In 1999, Amazon welcomed more products to its platform, selling other goods than books. Bezos soon grew his empire to include electronics, toys, and kitchen materials. In the same year, Bezos caught the public’s eye as he was chosen to be Time Magazine’s 1999 Person of the Year. Despite its growth, Bezos had his apprehensions about the company’s success. “When we first started selling books four years ago, everybody said, ‘Look, you’re just computer guys, and you don’t know anything about selling books.’ And that was true,” said the young CEO in a 1999 statement.
Zooming into 2018, Amazon had the largest market share in the online retailing industry, boasting 45% shares amounting to over $524 billion in sales. Twenty-six years later, Amazon has acquired companies from various industries. LoveFilm, The Book Depository, GoodReads, Zappos, Audible.com, China’s Joyo.com, Box Office Mojo, and Toby Press, to name a few.
In an interview, Jeff Bezos shared a piece of advice for startup entrepreneurs. “We are stubborn on vision.
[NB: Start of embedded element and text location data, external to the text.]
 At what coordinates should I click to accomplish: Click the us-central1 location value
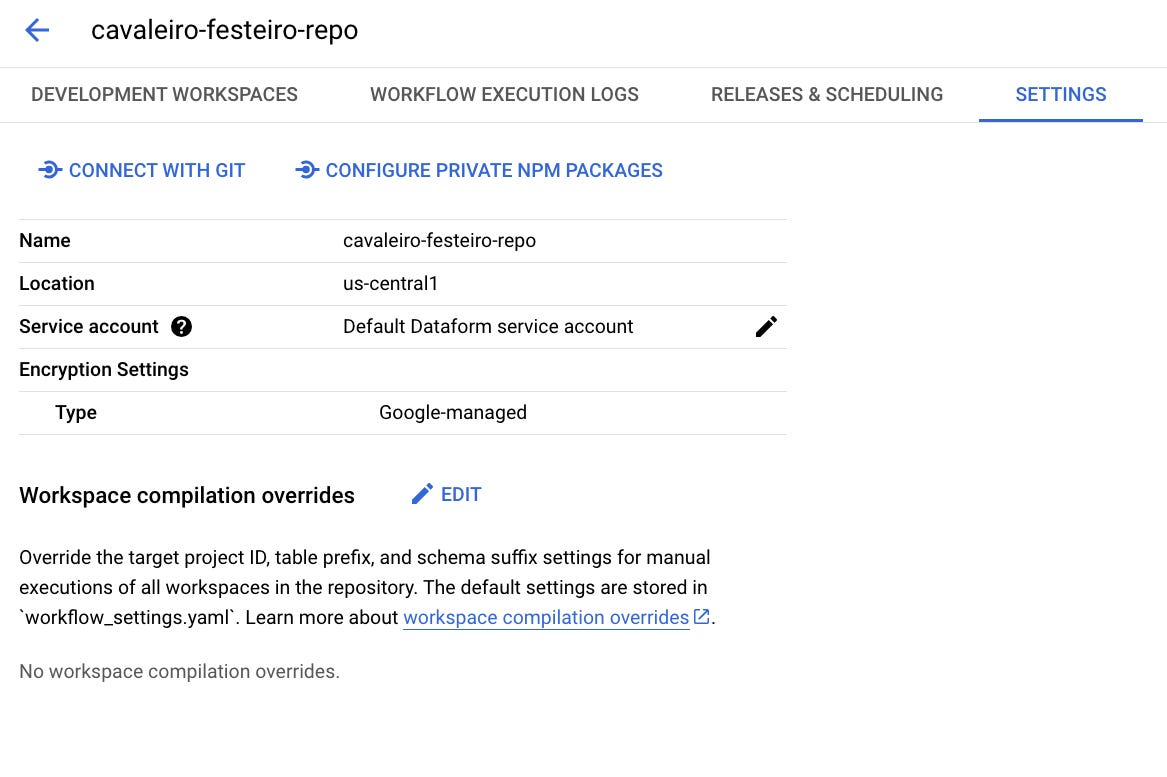click(391, 284)
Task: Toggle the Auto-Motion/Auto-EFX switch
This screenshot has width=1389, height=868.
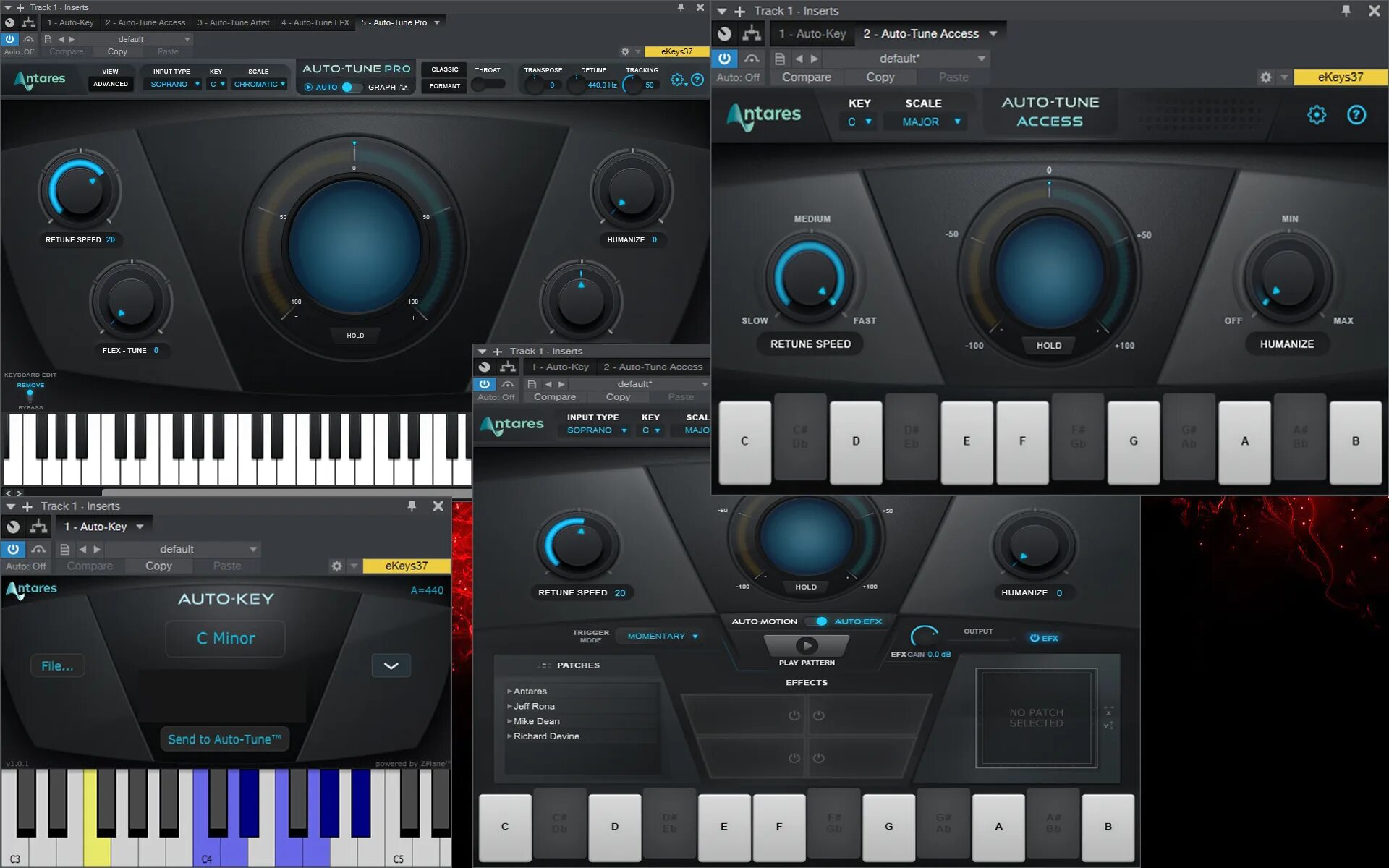Action: [x=817, y=621]
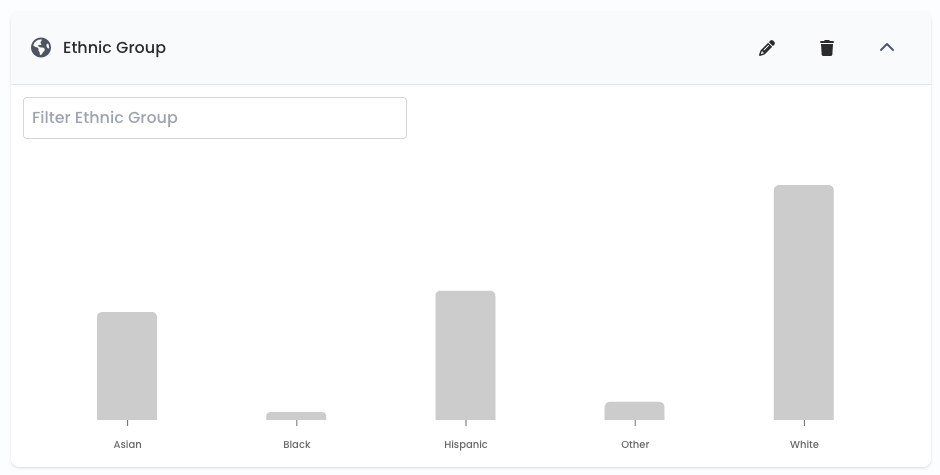
Task: Click the Hispanic axis label
Action: pyautogui.click(x=466, y=444)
We are flexible on details…. We don’t give up on things easily. Our third-party seller business is an example of that. It took us three tries to get the third-party seller business to work. We didn’t give up. If you’re not stubborn, you’ll give up on experiments too soon. And if you’re not flexible, you’ll pound your head against the wall, and you won’t see a different solution to a problem you’re trying to solve.”